Excerpt provided:
━━━━━━━━━━━━━━━━━━━━━━━━━━━━━━

12. In a method for controlling the flow of fluid under pressure in
a pipeline having at least two flow control valves located at
remote points along the line, the steps of monitoring the pressure
conditions in the pipeline near each of the valves, closing both of
the valves when the monitored pressure in the line decreases more
rapidly than a predetermined rate, sensing the pressure at the
lower pressure side of each of the closed valves, and reopening a
closed valve a predetermined time interval after closing of the
same when predetermined pressure requirements are met at the lower
pressure side of said valve.
13. A method as in claim 12 in which the predetermined pressure
requirements include the presence of a static pressure at said
lower pressure side that is greater than a predetermined
minimum.
14. A method as in claim 12 in which the predetermined pressure
requirements include the absence of a rate of pressure drop at said
lower pressure side that is greater than a predetermined maximum
value.
15. A method as in claim 12 in which the predetermined pressure
requirements includes the presence of a static pressure at said
lower pressure side that is greater than a predetermined minimum
and the absence of a rate of pressure drop at said lower pressure
side that is greater than a predetermined maximum value.
16. In a method for controlling the operation of a plurality of
valves located at spaced points along two parallel flow lines of a
pipeline system, the corresponding ends of the parallel lines being
connected to upstream and downstream portions of a main flow line
conveying fluid under pressure, each parallel line having at least
two valves located at remote points along the same and each main
line portion having a main line valve, the flow of fluid being
through both the parallel flow lines or through one of said lines,
depending upon the condition of the valves controlling flow through
the same, each valve being provided with a power operator serving
to close or open the same when energized; the method starting with
the valves in open position with fluid flow occurring through both
parallel lines, comprising closing all of the valves in the system
when the static pressure in the system decreases more rapidly than
a predetermined rate, sensing the static pressure at that side of
each valve of lower static pressure and reopening each valve a
predetermined time interval after closing of the same when the
sensed pressure meets predetermined requirements whereby in the
event a line break occurs between two valves in one of the parallel
lines of the system, said two valves remain closed and the other
valves are reopened to continue flow through the other parallel
line.
17. A method as in claim 16 in which the predetermined pressure
requirements include the presence of a static pressure at said
lower pressure side that is greater than a predetermined
minimum.
18. A method as in claim 16 in which the predetermined pressure
requirements include the absence of a rate of pressure drop at said
lower pressure side that is greater than a predetermined maximum
value.
19. A method as in claim 16 in which the predetermined pressure
requirements include the presence of a static pressure at said
lower pressure side that is greater than a predetermined minimum
and the absence of a rate of pressure drop at said lower pressure
side that is greater than a predetermined maximum value.

━━━━━━━━━━━━━━━━━━━━━━━━━━━━━━

Data provided:
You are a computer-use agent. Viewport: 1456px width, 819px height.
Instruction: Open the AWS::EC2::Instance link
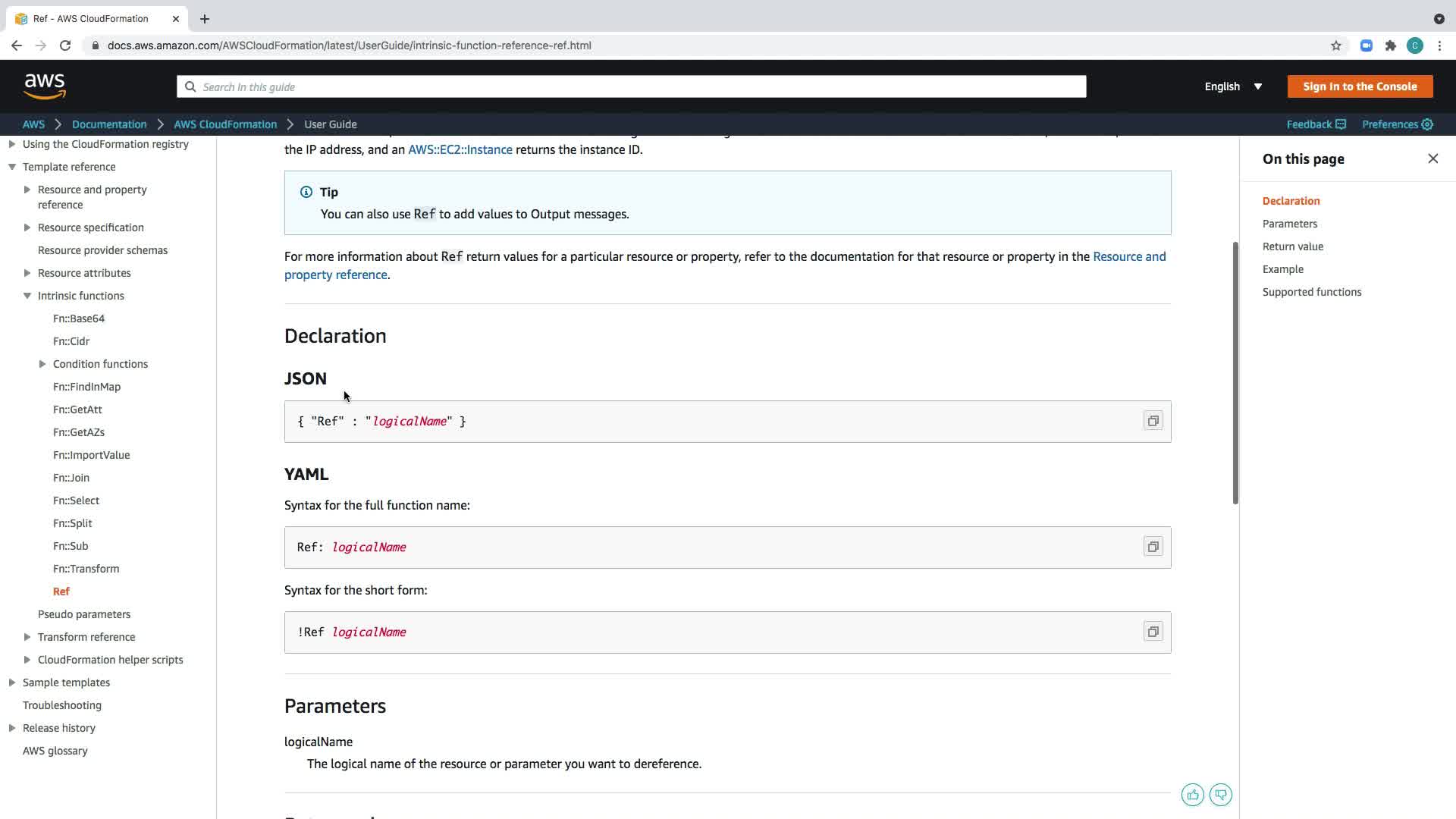(460, 149)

━━━━━━━━━━━━━━━━━━━━━━━━━━━━━━

Exercise 1: Per claim 12 of the pipeline valve claims, when are both valves closed?
Exercise 2: Write the next part of the pipeline valve claims, starting after claim 19.
The listing has nothing to do with the pipeline valve claims.

Written response 1: When the monitored pressure in the line decreases more rapidly than a predetermined rate.

Written response 2:
20. In a pipeline system having piping for conveying fluid under
pressure, at least two valves connected in the line for controlling
the flow of the fluid, power operated means for operating each
valve between open and closed conditions, and means for energizing
said power operated means in response to line pressure conditions,
said last means including means responsive to a drop in static
pressure in the line at a rate greater than a predetermined rate to
energize the operating means to close the valve and means
responsive to a predetermined pressure condition in the line on
that side of the valve where the pressure is lower for energizing
said operating means to open the valve.
21. A system as in claim 20 in which the predetermined pressure
condition includes the presence of a static pressure at said lower
pressure side that is greater than a predetermined minimum.
22. A system as in claim 21 in which the predetermined pressure
condition includes the absence of a rate of pressure drop at said
lower pressure side that is greater than the predetermined maximum
value.
23. A system as in claim 20 in which the predetermined pressure
condition includes the presence of a static pressure at said lower
pressure side that is greater than the predetermined minimum and
the absence of a rate of pressure drop at said lower pressure side
that is greater than the predetermined maximum value.
24. A system as in claim 20 together with a fluid pressure sensing
line and a fluid pressure operated device connected to said line
and having fluid connections with the pipeline on opposite sides of
the valve, said device serving to establish fluid pressure
communication between said sensing line and that side of the valve
that is at a lower static pressure, and means for controlling the
actuation of the power operating means to close and open the valve,
said controlling means being pressure conditions in said sensing
line.
25. A system as in claim 20 together with timing means for ensuring
maintenance of the valve in closed condition for a predetermined
time interval before opening of the same.
26. A system as in claim 20 wherein the means for energizing the
power operated means includes means for producing an electrical
signal corresponding to the static pressure in the line on that
side of the valve where the pressure is lower, electronic circuit
means responsive to the electrical signal for producing an alarm
signal when said static pressure is either below the predetermined
level or decreasing more rapidly than the predetermined rate, means
for sensing the condition of the valve, timing means responsive to
the last named means for delivering a control signal to the power
operated means for opening the valve a predetermined time after the
valve is closed, and logic gate means connected for receiving
inputs from the circuit means and the means for sensing the
condition of the valve, said gate means being adapted for
delivering a control signal to the power operated means for closing
the valve in response to an alarm signal occurring when said valve
is open and for delivering a signal to the timing means to inhibit
the delivery of the control signal for opening the valve in
response to an alarm signal occurring when the valve is closed.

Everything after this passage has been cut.